** SET EXERCISE **
Please revise the entries from the line with "The image size is (810, 506)." up to and including the line with "click(649, 58)", putting "webcam" in place of "camera" and leaving everything else unchanged. Omit the pictures from your answer.

** PROVIDED MATERIAL **
----

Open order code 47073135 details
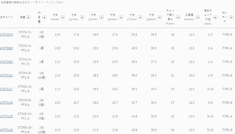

----

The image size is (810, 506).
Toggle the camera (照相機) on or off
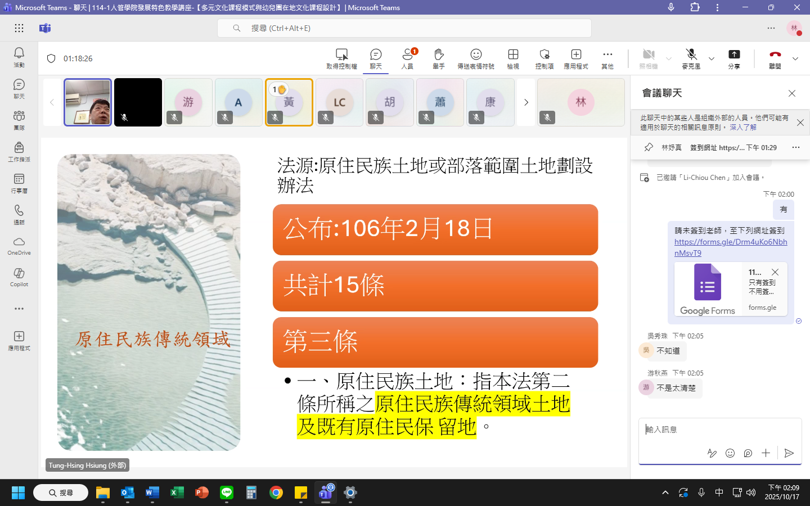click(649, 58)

----

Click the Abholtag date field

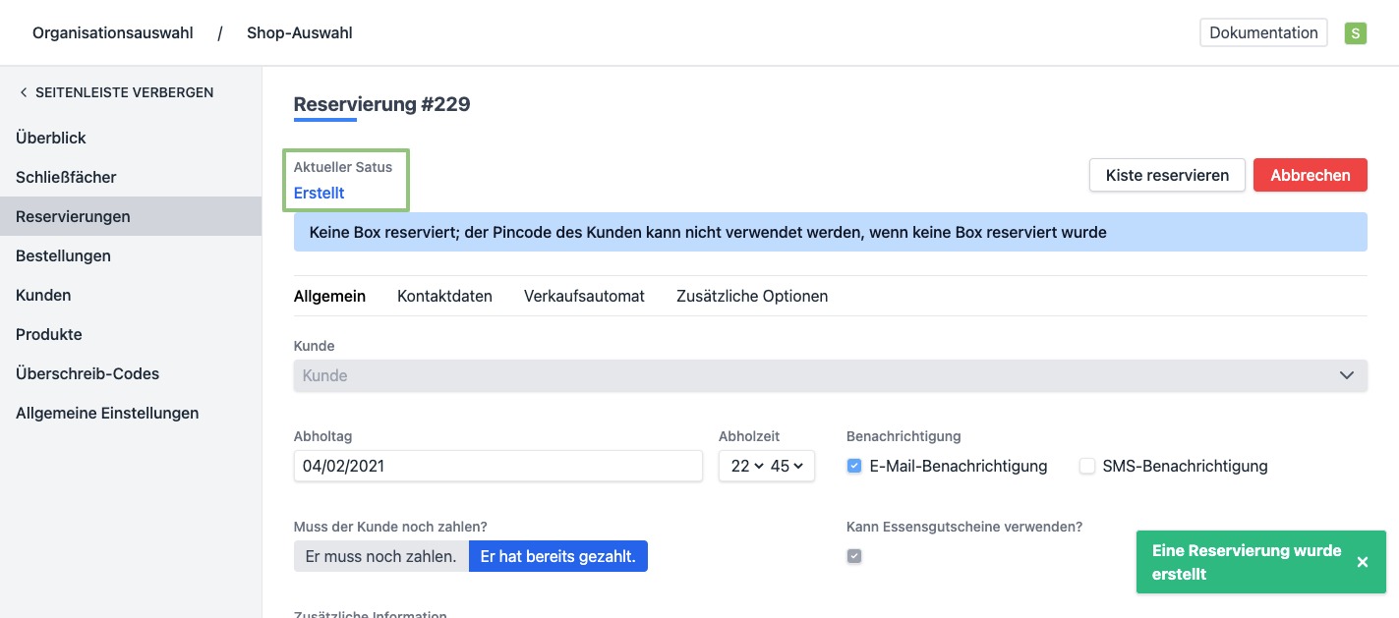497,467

----

** FULL OUTPUT **
The image size is (810, 506).
Toggle the webcam (照相機) on or off
click(649, 58)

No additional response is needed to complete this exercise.